[Word and element location records]
⟨

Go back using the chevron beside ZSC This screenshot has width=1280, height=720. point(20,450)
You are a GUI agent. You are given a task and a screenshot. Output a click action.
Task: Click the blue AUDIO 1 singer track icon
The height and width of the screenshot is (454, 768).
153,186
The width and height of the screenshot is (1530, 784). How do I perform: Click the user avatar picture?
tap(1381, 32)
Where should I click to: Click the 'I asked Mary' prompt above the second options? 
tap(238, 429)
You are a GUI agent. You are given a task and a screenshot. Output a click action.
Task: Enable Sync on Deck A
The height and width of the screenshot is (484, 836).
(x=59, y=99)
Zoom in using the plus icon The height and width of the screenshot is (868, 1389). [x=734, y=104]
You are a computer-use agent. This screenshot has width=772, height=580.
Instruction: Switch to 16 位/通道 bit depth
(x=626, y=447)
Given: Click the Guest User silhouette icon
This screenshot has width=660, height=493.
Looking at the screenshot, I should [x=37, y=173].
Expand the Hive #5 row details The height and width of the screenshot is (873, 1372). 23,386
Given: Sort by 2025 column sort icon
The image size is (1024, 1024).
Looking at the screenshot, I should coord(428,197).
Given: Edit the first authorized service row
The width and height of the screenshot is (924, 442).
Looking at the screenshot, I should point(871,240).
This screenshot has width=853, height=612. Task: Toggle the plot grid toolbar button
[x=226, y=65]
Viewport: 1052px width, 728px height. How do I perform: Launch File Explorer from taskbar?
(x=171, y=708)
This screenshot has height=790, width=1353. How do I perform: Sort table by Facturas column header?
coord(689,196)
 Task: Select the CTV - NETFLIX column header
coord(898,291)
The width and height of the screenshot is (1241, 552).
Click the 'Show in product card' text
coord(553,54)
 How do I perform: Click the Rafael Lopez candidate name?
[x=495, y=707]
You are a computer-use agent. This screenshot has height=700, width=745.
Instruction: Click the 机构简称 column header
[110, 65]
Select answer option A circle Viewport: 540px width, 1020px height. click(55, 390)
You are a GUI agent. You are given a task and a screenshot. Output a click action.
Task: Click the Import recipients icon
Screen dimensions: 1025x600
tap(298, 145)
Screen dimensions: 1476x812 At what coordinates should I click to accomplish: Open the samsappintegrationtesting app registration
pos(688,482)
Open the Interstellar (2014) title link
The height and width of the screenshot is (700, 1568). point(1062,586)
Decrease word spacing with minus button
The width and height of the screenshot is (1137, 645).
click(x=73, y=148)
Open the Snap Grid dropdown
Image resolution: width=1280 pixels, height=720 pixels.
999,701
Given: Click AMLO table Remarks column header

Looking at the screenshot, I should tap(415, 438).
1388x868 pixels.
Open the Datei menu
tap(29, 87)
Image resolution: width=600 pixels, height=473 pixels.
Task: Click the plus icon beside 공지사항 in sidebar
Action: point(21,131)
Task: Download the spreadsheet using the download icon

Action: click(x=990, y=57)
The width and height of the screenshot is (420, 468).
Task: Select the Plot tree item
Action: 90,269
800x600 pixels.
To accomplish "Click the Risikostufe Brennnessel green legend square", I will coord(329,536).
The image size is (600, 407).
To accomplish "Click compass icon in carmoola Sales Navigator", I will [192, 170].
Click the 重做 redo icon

⟩

Can you rewrite every line of the records above as a Markdown table with the columns No. and Entry, numbering the rows and leaving out blank lines?

| No. | Entry |
|---|---|
| 1 | Go back using the chevron beside ZSC This screenshot has width=1280, height=720. point(20,450) |
| 2 | You are a GUI agent. You are given a task and a screenshot. Output a click action. |
| 3 | Task: Click the blue AUDIO 1 singer track icon |
| 4 | The height and width of the screenshot is (454, 768). |
| 5 | 153,186 |
| 6 | The width and height of the screenshot is (1530, 784). How do I perform: Click the user avatar picture? |
| 7 | tap(1381, 32) |
| 8 | Where should I click to: Click the 'I asked Mary' prompt above the second options?  |
| 9 | tap(238, 429) |
| 10 | You are a GUI agent. You are given a task and a screenshot. Output a click action. |
| 11 | Task: Enable Sync on Deck A |
| 12 | The height and width of the screenshot is (484, 836). |
| 13 | (x=59, y=99) |
| 14 | Zoom in using the plus icon The height and width of the screenshot is (868, 1389). [x=734, y=104] |
| 15 | You are a computer-use agent. This screenshot has width=772, height=580. |
| 16 | Instruction: Switch to 16 位/通道 bit depth |
| 17 | (x=626, y=447) |
| 18 | Given: Click the Guest User silhouette icon |
| 19 | This screenshot has width=660, height=493. |
| 20 | Looking at the screenshot, I should [x=37, y=173]. |
| 21 | Expand the Hive #5 row details The height and width of the screenshot is (873, 1372). 23,386 |
| 22 | Given: Sort by 2025 column sort icon |
| 23 | The image size is (1024, 1024). |
| 24 | Looking at the screenshot, I should coord(428,197). |
| 25 | Given: Edit the first authorized service row |
| 26 | The width and height of the screenshot is (924, 442). |
| 27 | Looking at the screenshot, I should point(871,240). |
| 28 | This screenshot has width=853, height=612. Task: Toggle the plot grid toolbar button |
| 29 | [x=226, y=65] |
| 30 | Viewport: 1052px width, 728px height. How do I perform: Launch File Explorer from taskbar? |
| 31 | (x=171, y=708) |
| 32 | This screenshot has height=790, width=1353. How do I perform: Sort table by Facturas column header? |
| 33 | coord(689,196) |
| 34 |  Task: Select the CTV - NETFLIX column header |
| 35 | coord(898,291) |
| 36 | The width and height of the screenshot is (1241, 552). |
| 37 | Click the 'Show in product card' text |
| 38 | coord(553,54) |
| 39 |  How do I perform: Click the Rafael Lopez candidate name? |
| 40 | [x=495, y=707] |
| 41 | You are a computer-use agent. This screenshot has height=700, width=745. |
| 42 | Instruction: Click the 机构简称 column header |
| 43 | [110, 65] |
| 44 | Select answer option A circle Viewport: 540px width, 1020px height. click(55, 390) |
| 45 | You are a GUI agent. You are given a task and a screenshot. Output a click action. |
| 46 | Task: Click the Import recipients icon |
| 47 | Screen dimensions: 1025x600 |
| 48 | tap(298, 145) |
| 49 | Screen dimensions: 1476x812 At what coordinates should I click to accomplish: Open the samsappintegrationtesting app registration |
| 50 | pos(688,482) |
| 51 | Open the Interstellar (2014) title link |
| 52 | The height and width of the screenshot is (700, 1568). point(1062,586) |
| 53 | Decrease word spacing with minus button |
| 54 | The width and height of the screenshot is (1137, 645). |
| 55 | click(x=73, y=148) |
| 56 | Open the Snap Grid dropdown |
| 57 | Image resolution: width=1280 pixels, height=720 pixels. |
| 58 | 999,701 |
| 59 | Given: Click AMLO table Remarks column header |
| 60 | Looking at the screenshot, I should tap(415, 438). |
| 61 | 1388x868 pixels. |
| 62 | Open the Datei menu |
| 63 | tap(29, 87) |
| 64 | Image resolution: width=600 pixels, height=473 pixels. |
| 65 | Task: Click the plus icon beside 공지사항 in sidebar |
| 66 | Action: point(21,131) |
| 67 | Task: Download the spreadsheet using the download icon |
| 68 | Action: click(x=990, y=57) |
| 69 | The width and height of the screenshot is (420, 468). |
| 70 | Task: Select the Plot tree item |
| 71 | Action: 90,269 |
| 72 | 800x600 pixels. |
| 73 | To accomplish "Click the Risikostufe Brennnessel green legend square", I will coord(329,536). |
| 74 | The image size is (600, 407). |
| 75 | To accomplish "Click compass icon in carmoola Sales Navigator", I will [192, 170]. |
| 76 | Click the 重做 redo icon |